Google App Engine, on which all bots must be hosted, by defaults logs any request and any error. A bot can register a number of different events, which will trigger a request to the bot. In the request, the state of the wave is contained in a json format. The log files can easily be downloaded, and the json easily parsed. From that, you see everything. You see the addresses of everyone, you see what has been entered, even if it doesn’t relate to the events of the bot. As far as I am aware, no TOS or privacy agreement exists that covers the use of this data, and even if it were, the most nefarious uses still would be silent.
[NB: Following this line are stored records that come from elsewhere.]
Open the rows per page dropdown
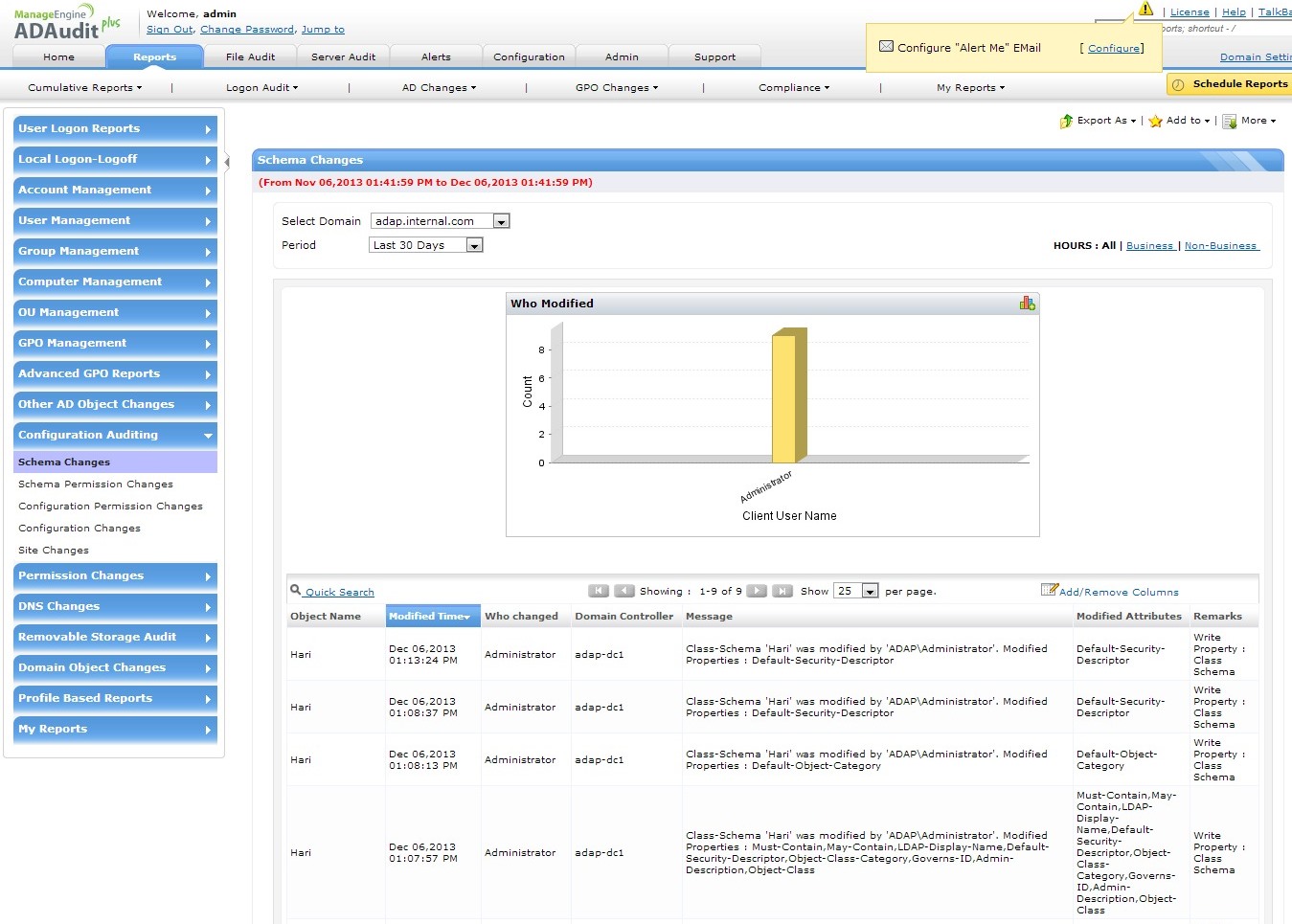The width and height of the screenshot is (1292, 924). [x=870, y=591]
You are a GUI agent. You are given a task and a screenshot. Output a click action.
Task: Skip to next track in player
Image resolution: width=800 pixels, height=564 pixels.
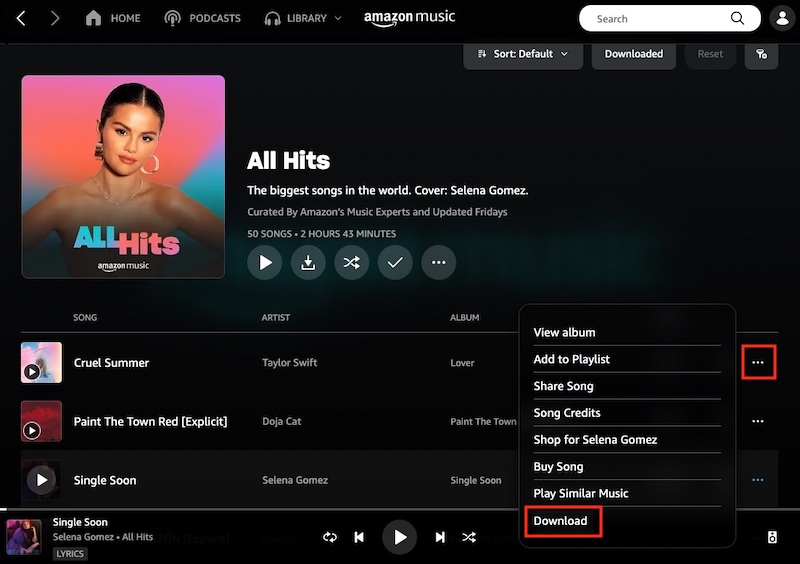[440, 538]
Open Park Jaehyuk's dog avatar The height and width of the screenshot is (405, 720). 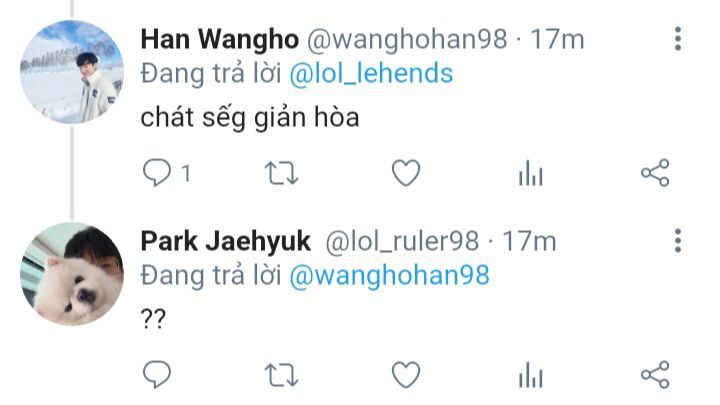coord(72,274)
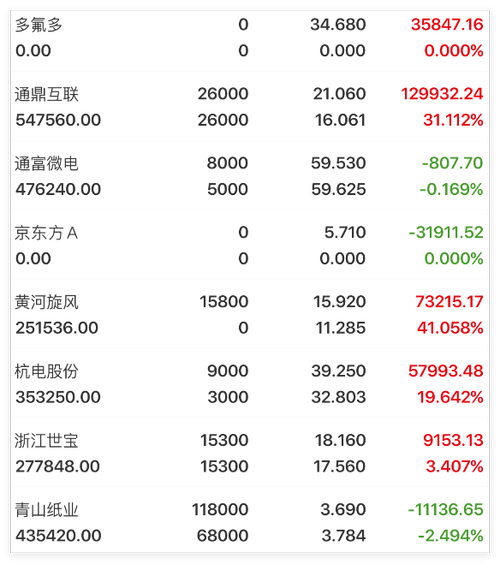
Task: Open the 青山纸业 position row
Action: (250, 522)
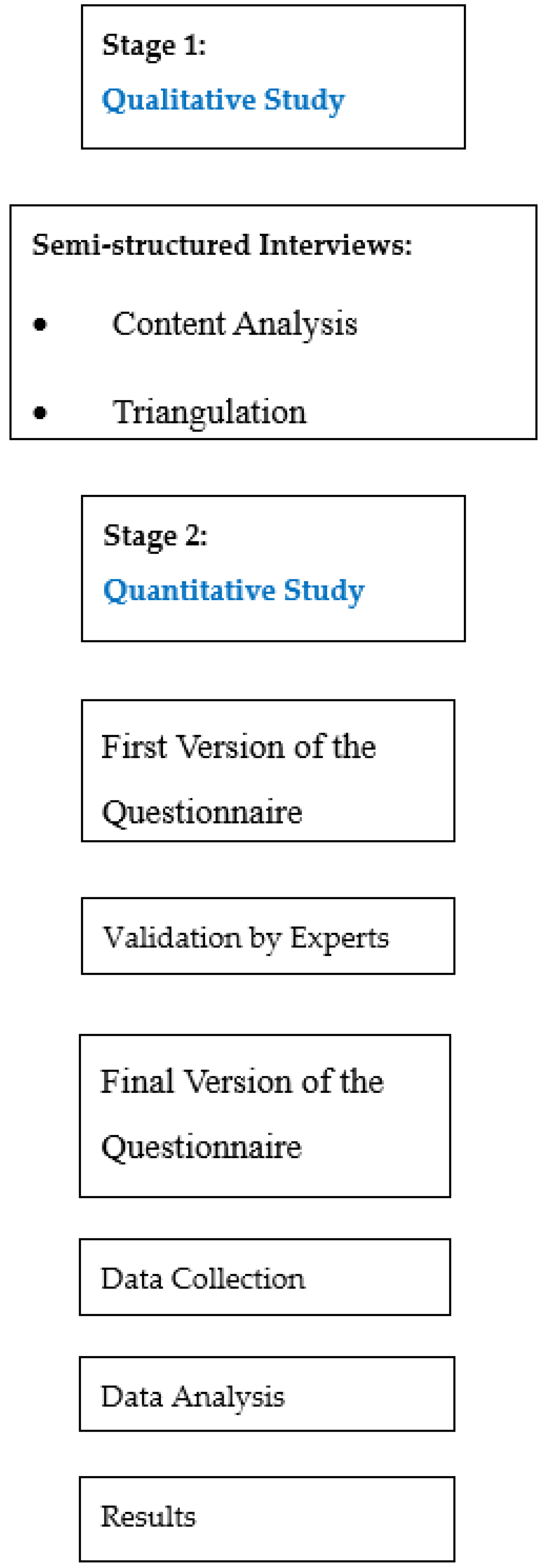Click the Content Analysis bullet item
The image size is (547, 1568).
point(234,324)
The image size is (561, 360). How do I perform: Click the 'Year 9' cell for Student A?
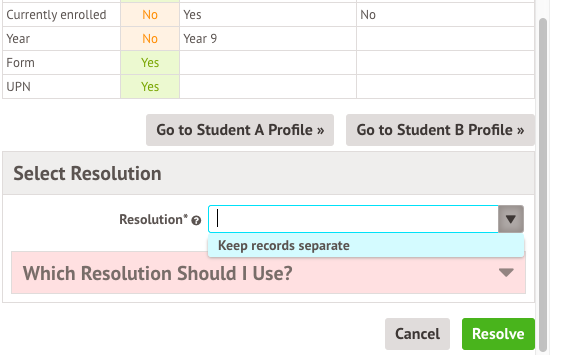pyautogui.click(x=200, y=39)
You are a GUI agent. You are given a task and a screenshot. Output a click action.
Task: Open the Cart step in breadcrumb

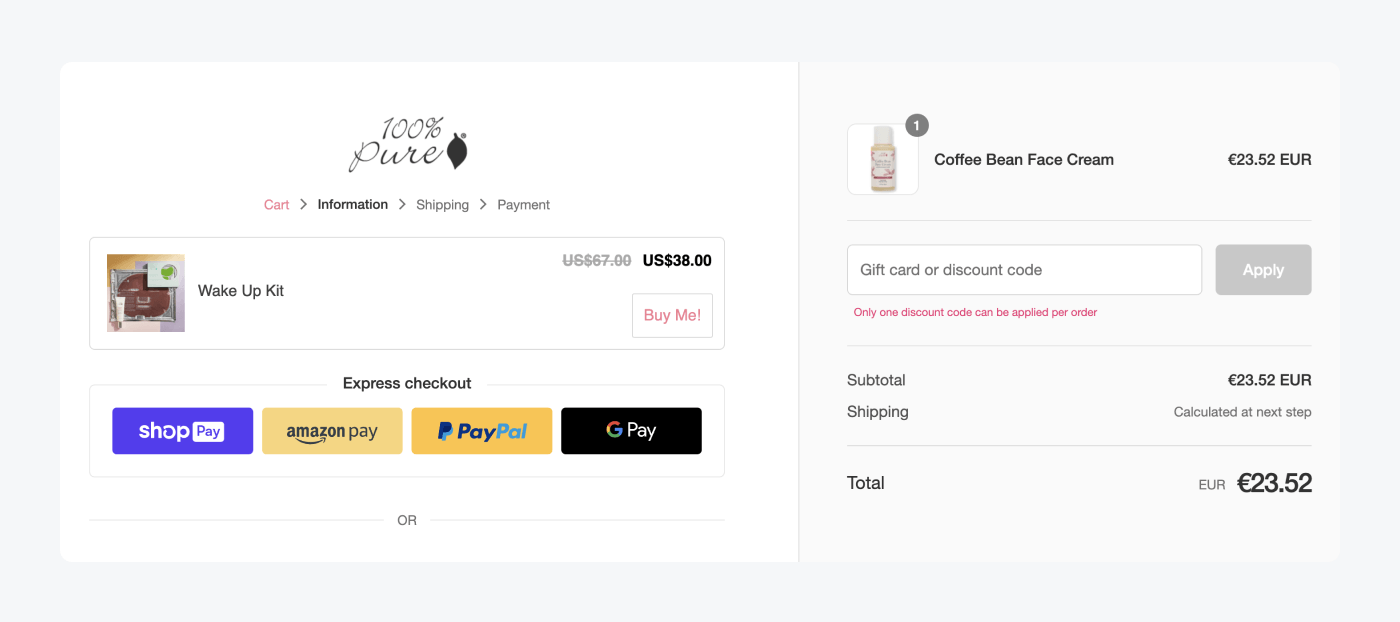coord(276,204)
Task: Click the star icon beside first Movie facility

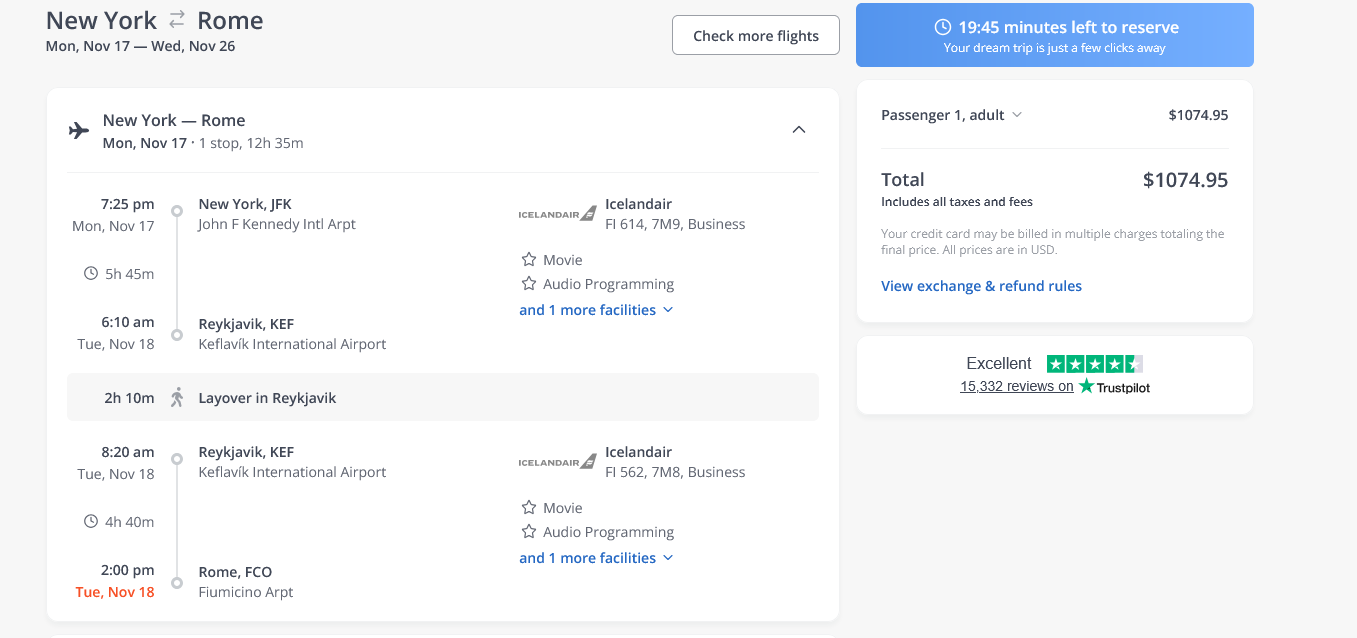Action: pos(529,260)
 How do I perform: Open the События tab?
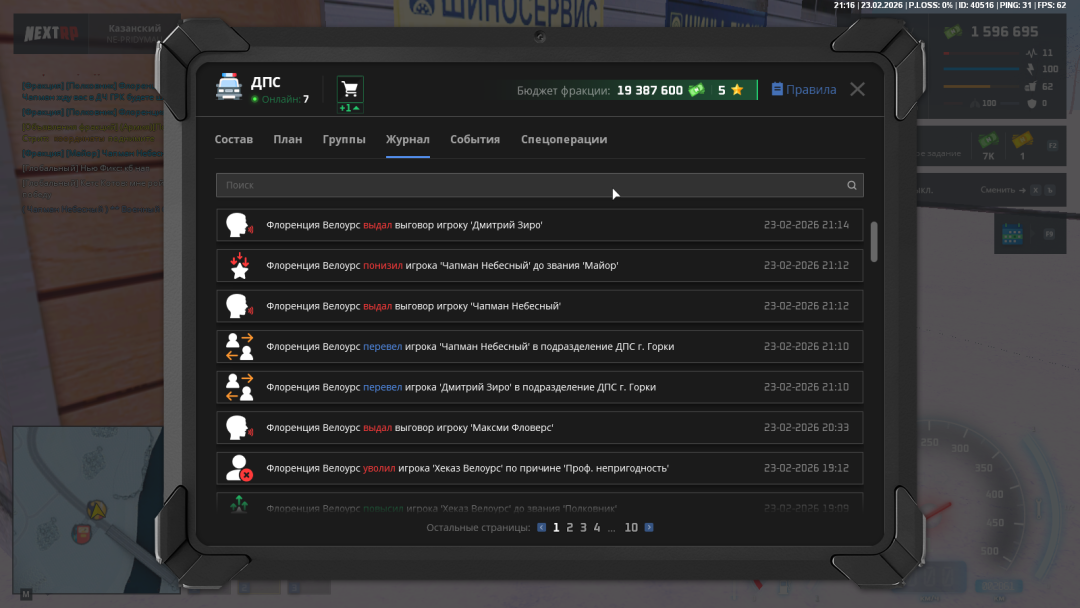pyautogui.click(x=475, y=140)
By putting data on any web app, you put yourself up to the same risks and invasions. The google ads in gmail are targeted at you for a reason after all. If you are using gmail though, it is a safe belief that google will be the only one other than you to see your data. A bot could be maintained by anyone. Facebook apps are a decent comparison. I have looked at the API a couple times, but my understanding is even with the permissions a user can grant or deny, apps get to see a lot. A fair bit of criticism has been made of this platform, but it is very safe to say the privacy structure in place on bots is much worse. Aside from the lack of permission controls, would you use something like facebook apps on your e-mail or google docs (to the extent that makes sense…)? I hope not.
A wave user has a somewhat unique problem here. If a bot provides a useful service to a particular use, and the wave for this use is private, should you use it? That isn’t a question anyone should have to ask. The question of “put this data in this web app or not” is one thing, but you shouldn’t have to worry about using a pivot tables tool on an online spreadsheet, which is essentially what is going on with bots here. There isn’t really way to distinguish what is a good bot vs. a bad one either. If I wanted to snoop on people on wave, I would write a useful bot, and no one, google included, would be the wiser to what I was doing with the collected data.
I don’t think there is an easy way to fix bots as they are. Anonymous search results aren’t really that anonymous, and I would guess wave data would be much worse. The problem isn’t that App Engine logs requests; the problem is what wave sends. If you consider the data in a wave in anyway private, I would recommend against using bots.
Posted by knorby on November 10, 2009 under Python, coding, doit, google, internet, wave |
Silly:
- fortune/doit – Implemented. See Wave Fortune. You can use it be adding wavefortune@appspot.com to your contacts. I mostly made this bot to satisfy my fortune lust, and to get more familiar with app engine and the wave bot api.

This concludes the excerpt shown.